16. The base station of claim 1, wherein the method further comprises selecting data allocated for the given transmission format to optimize the transmission metric without violating a packet capacity constraint.

17. The base station of claim 16, wherein the method further comprises:

determining that an addressing constraint is violated; and

in response thereto, the allocated data is adjusted to optimize the transmission metric without violating neither the addressing constraints nor the packet capacity constraints.

18. The base station of claim 1, wherein the method is performed at each transmit opportunity.

19. The base station of claim 1, wherein the wireless communication system operates in accordance with a 1xEV-DO standard.

20. A base station configured to wirelessly communicate with a plurality of remote stations in a wireless communication system, comprising:

means for calculating data metrics for data in a plurality of queues, each queue corresponding to a different data flow in the wireless communication system;

means for determining a separate one of a plurality of possible transmission formats using the data metric, the transmission metric for a given transmission format being dependent on the data metric corresponding to the data allocated for the given transmission format;

means for selecting a transmission format having an optimal transmission metric; and

means for transmitting data allocated for the selected transmission format on the forward link according to the selected transmission format.
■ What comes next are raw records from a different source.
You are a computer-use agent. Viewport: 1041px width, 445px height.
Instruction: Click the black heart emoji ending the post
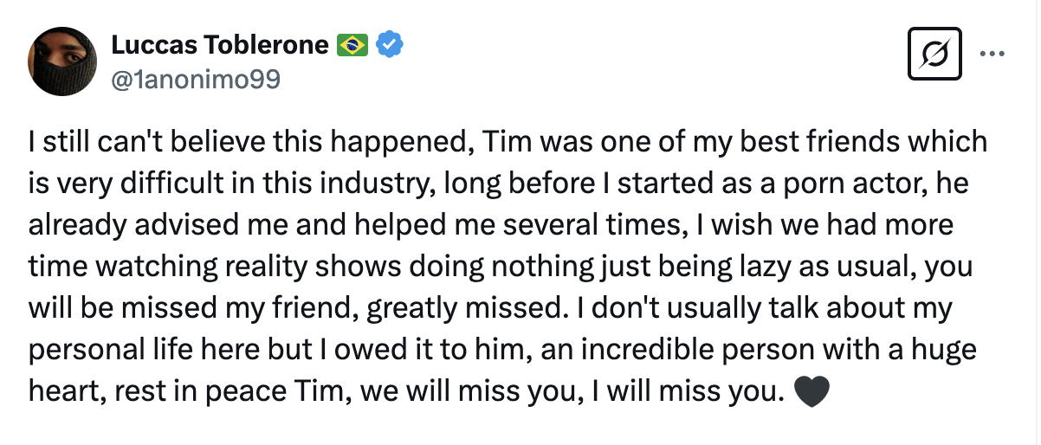coord(811,392)

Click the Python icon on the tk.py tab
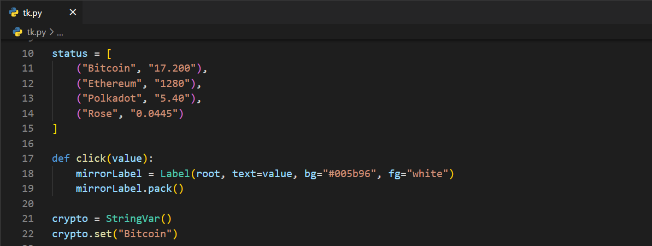[14, 13]
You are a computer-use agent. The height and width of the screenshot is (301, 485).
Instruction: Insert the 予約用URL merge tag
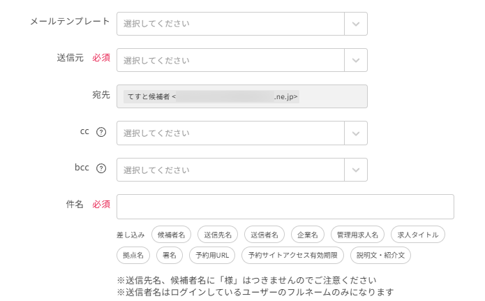(212, 255)
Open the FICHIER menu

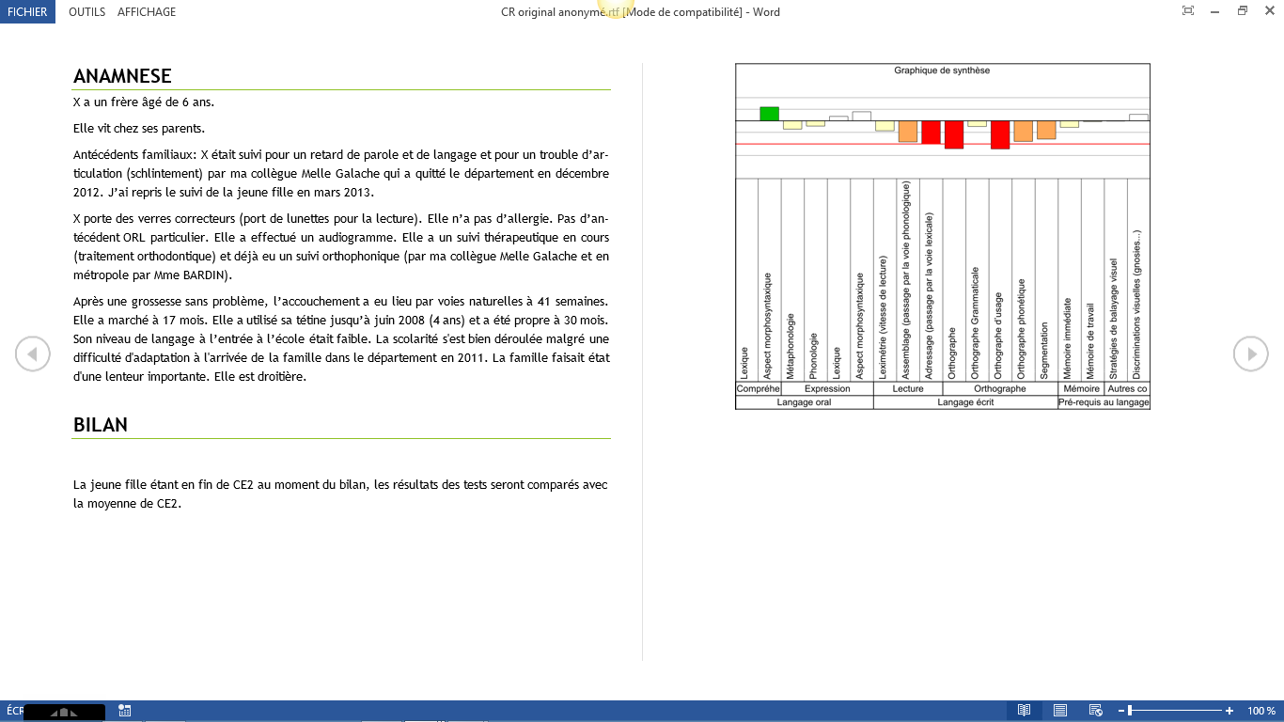point(27,12)
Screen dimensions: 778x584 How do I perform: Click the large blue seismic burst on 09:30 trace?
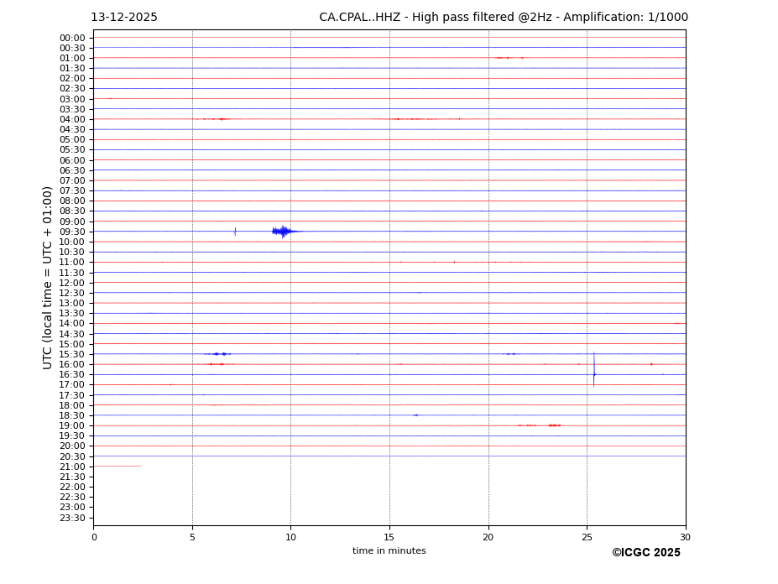(283, 231)
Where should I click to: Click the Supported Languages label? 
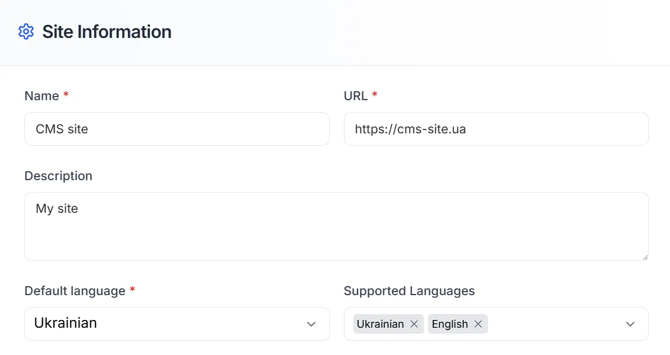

21. A method in a base station configured to wirelessly communicate with a plurality of remote stations in a wireless communication system, comprising:

calculating data metrics for data in a plurality of queues, each queue corresponding to a different data flow in the wireless communication system;

using the data metrics to determine a separate one transmission metric for each of a plurality of possible transmission formats, the transmission metric for a given transmission format being dependent on the data metric corresponding to the data allocated for the given transmission format;

selecting a transmission format having an optimal transmission metric; and

the data allocated for the selected transmission format is transmitted on the forward link according to the selected transmission format.